So I got married a few days ago. It was awesome. I recommend it. I'm not going to turn into one of those people who writes a ton of stuff on his blog about his wedding, but a quick note about this: Don't think you can hire a wedding DJ and control him. You can't. You'll be having too much fun to care anyway. Also: if your wedding gets shut down by police, you probably had a pretty badass wedding, especially if they actually threaten to cart your father-in-law off to jail. Extended Irish families throw down.

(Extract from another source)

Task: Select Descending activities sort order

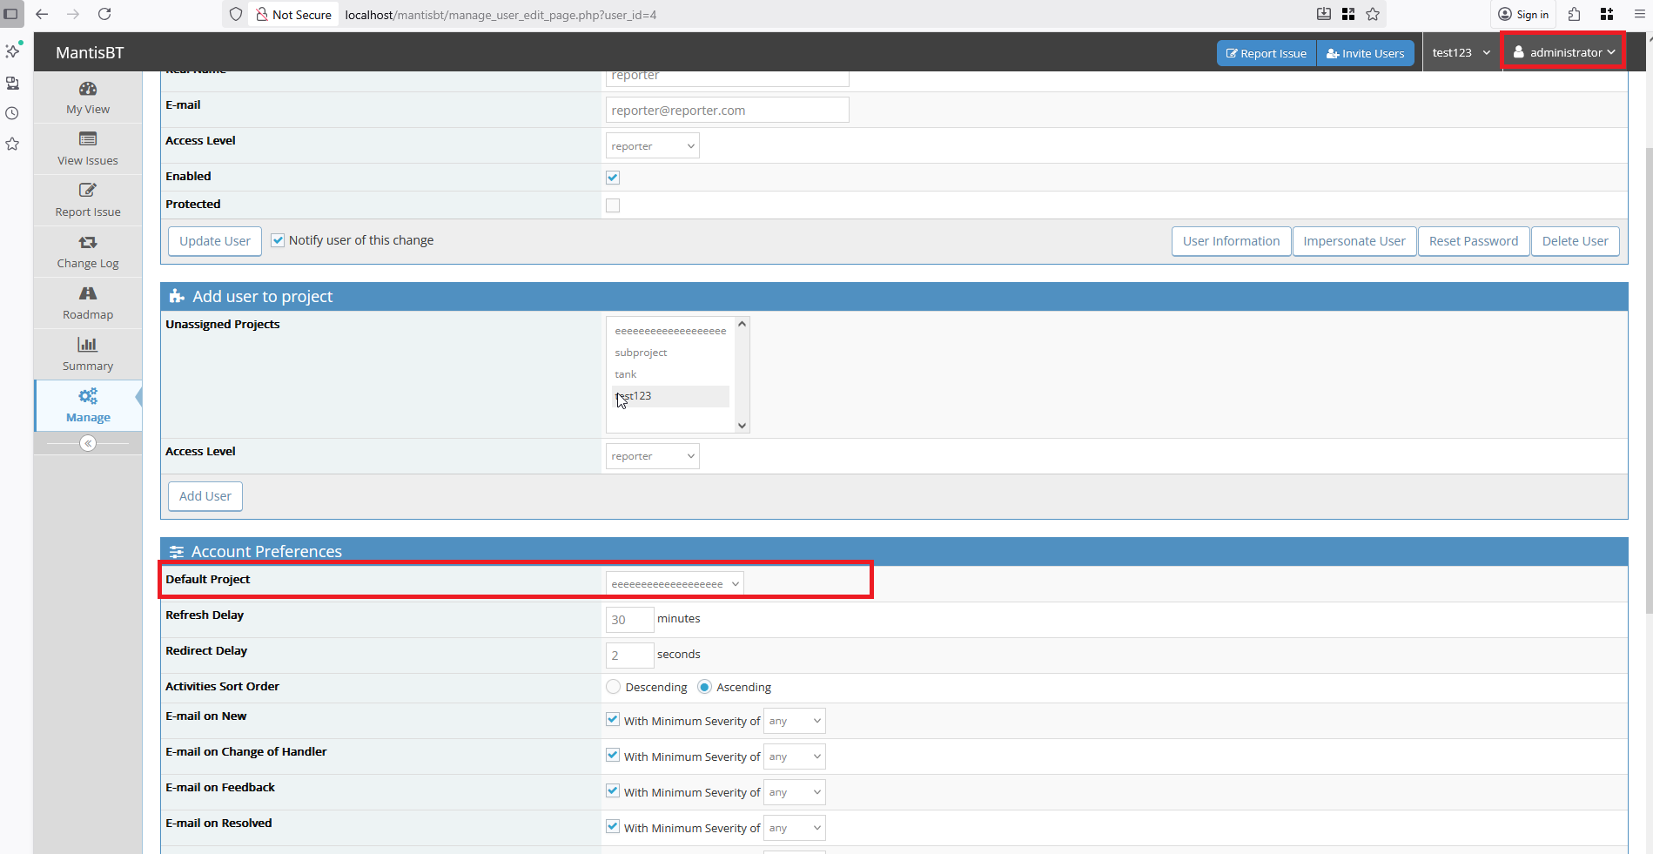Action: click(x=614, y=687)
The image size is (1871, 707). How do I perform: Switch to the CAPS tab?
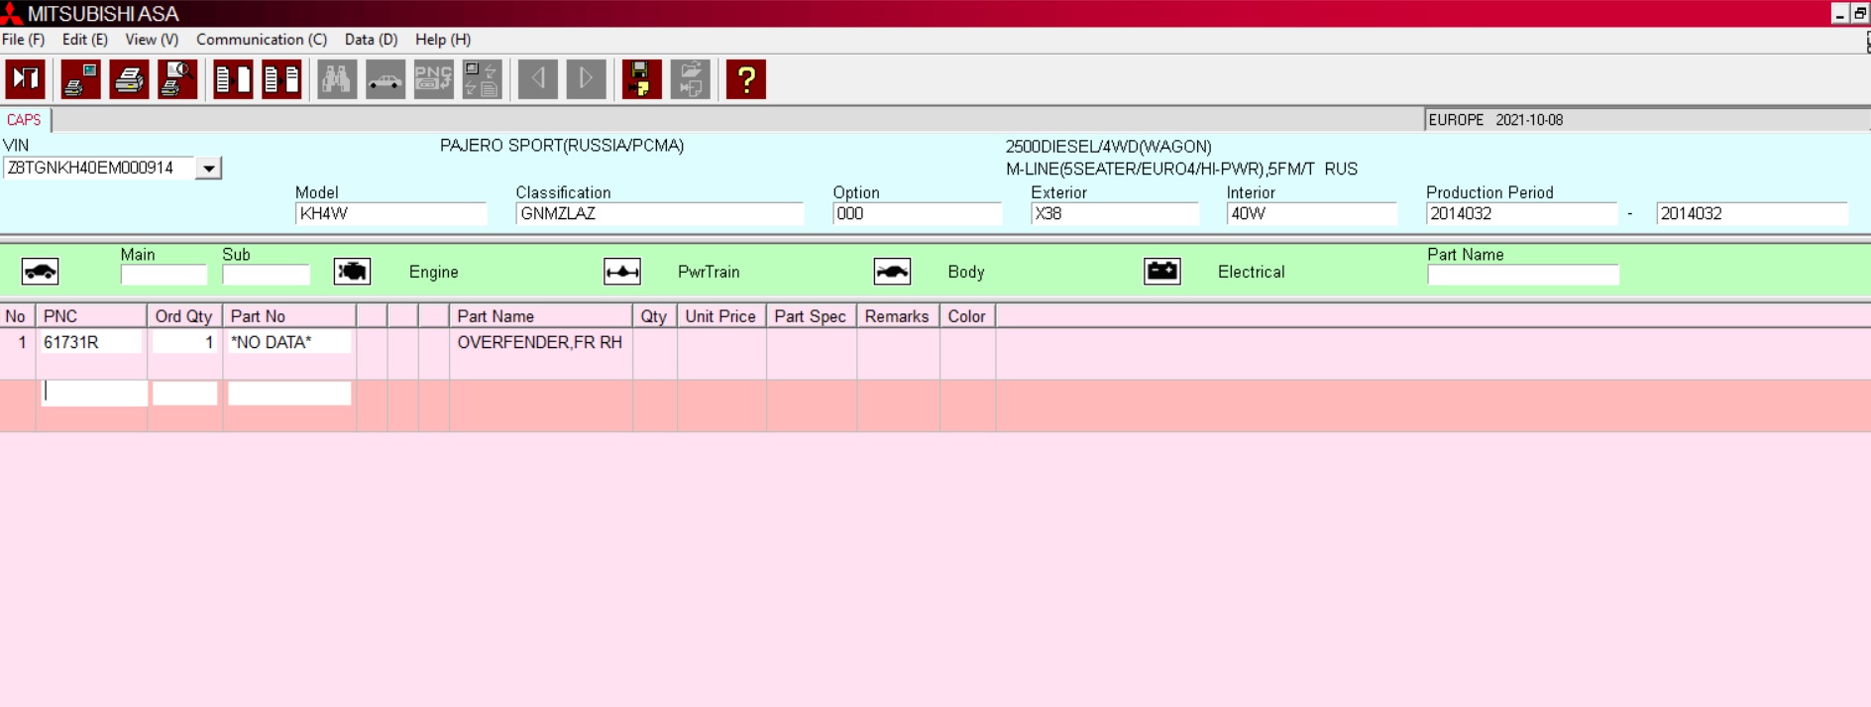(24, 120)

But so back to this music-blogging thing. A couple of nights before my wedding, I couldn't sleep, so I did the thing where I haul my laptop into bed and click around on random blogs until I get tired enough to fall asleep. On this particular night, a few people had posted the new video for T.I.'s "Hurt." I watched it. This turned out to be a mistake. "Hurt" is the sort of rap video that nobody makes anymore: no girls, no money, no cars, lots of dudes in ski-masks in a dank bombed-out warehouse waving chains at unsteady black-and-white camera, jump-cuts every half-second, three or more rappers compete to see who has the craziest facial expressions. This is my favorite kind of rap video. And so after watching "Hurt" I couldn't fall asleep for another couple of hours because I got all amped and had to keep watching it over and over. Empty oilcans. Dry-ice fog curling up. T.I., giant link-chain draped over his tiny shoulders, brandishing a baseball bat even though the song is about guns. Alfamega, ski-mask over jagged face, looming motionless while a slow-mo crowd bugs out around him. Cameos from rappers, only about half of whom I recognize. Busta Rhymes grinning maniacally through a bloodthirsty double-time verse. I love this stuff. On T.I. Vs. T.I.P., "Hurt" was a clear standout, a short moment when the album's concept actually came to life and T.I. really seemed to be giving free reign to his knucklehead side before reigning himself back in. With the video, it becomes something more: a snarling spitting heaving monster of a track, a well-timed reminder that T.I. and Busta still have this sort of ferocity in them, a great general-audience introduction for Alfamega. T.I. cedes the spotlight to two vastly superior guest-verses but still looks smart in associating himself with these guys. And when Alfamega's verse is on, I catch flashback's to Freddie Foxxx's firebreathing tirade on Gang Starr's "The Militia." It's worth noting that all three singles from T.I. vs. T.I.P. have come from the T.I.P. side of the album, an interesting indication that T.I.'s tough side and his pop side are basically the same thing. And it's weird that it took him this long to figure out that broken glass and chains are much better ways of declaring your toughness than taking a private jet to Haiti to hang out with the bad guy from Shottas.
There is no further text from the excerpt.